January is the worst possible month for making demands of ourselves. The festive season has left us bloated and broke, the weather is cold and damp and miserable and there are 60 days to get through before the slightest glimmer of spring lightens our spirits.
So what do? Pile on the agony by determining to start that diet everyone’s talking about (or at least buy the book), get up at dawn to go to the gym, stop drinking (or at least move the hands of wine o’clock forward a little), clear the clutter, learn a language, etc.
No wonder so many resolutions fail. We make them at a point which seems logical, the start of the calendar year, but underestimate the emotional and psychological effects of a grim month which hasn’t even the grace to be one of the short ones.
September is a poetic month, a romantic one. It has inspired numerous songs. Carole King sang It Might As Well Rain Until September, adopted as the anthem of teenagers on enforced family holidays counting the days until going home time. Brain Hyland sealed the letter to his girl friend with a kiss as they pledged to meet again in September. My favourite is the 1937 song, September In The Rain,which has been recorded by scores of artists, the most memorable one for me being Dinah Washington’s bluesy, jazzy version.

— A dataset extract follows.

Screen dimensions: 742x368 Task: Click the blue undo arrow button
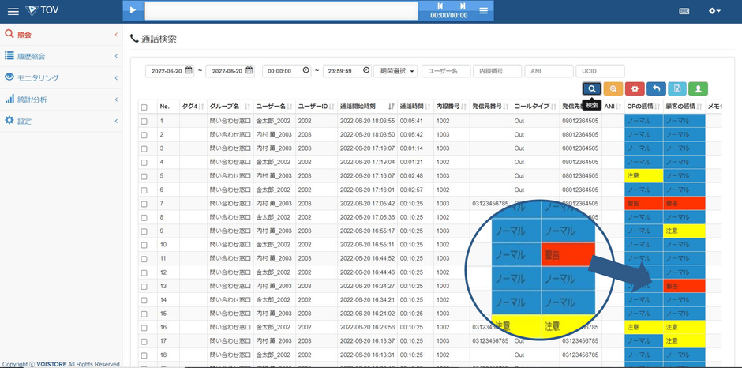655,89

What better time to resolve to develop the way you communicate with other people?. This might be a good time to start to listen to people, to start to behave more assertively, to write the letter, make the call, send the text or email that will initiate or consolidate a connection.

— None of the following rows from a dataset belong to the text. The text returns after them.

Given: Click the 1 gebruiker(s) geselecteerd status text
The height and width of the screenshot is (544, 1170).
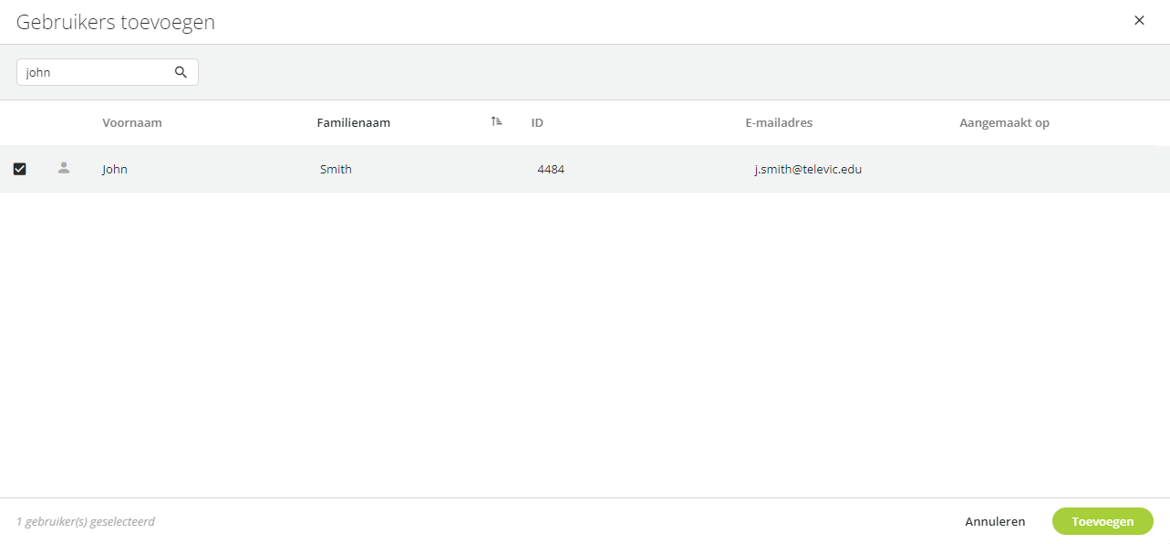Looking at the screenshot, I should pyautogui.click(x=86, y=522).
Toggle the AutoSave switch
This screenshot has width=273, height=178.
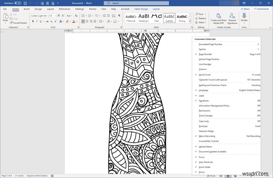(x=18, y=3)
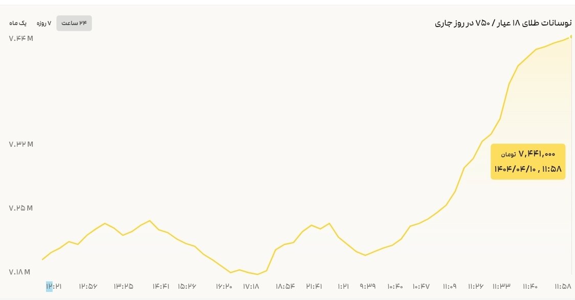Click the 11:09 time axis label
The image size is (575, 300).
coord(450,287)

Here’s a step-by-step guide to making a good September resolution and making it work.
- Choose one thing you would like to do that will enhance and improve your communication.
- Write it down.
- Choose one action that will get you going.
- Perform the action.
- Write down that you have done it.
- Reward yourself.
- Repeat with more actions.
When you are ready, choose another area to work on.
Notice your new confidence, and the new voice which is yours.
For last year’s words belong to last year’s language
And next year’s words await another voice.’
Four Quartets, T S Eliot
The year will roll on into the new calendar year and you will already be up and running.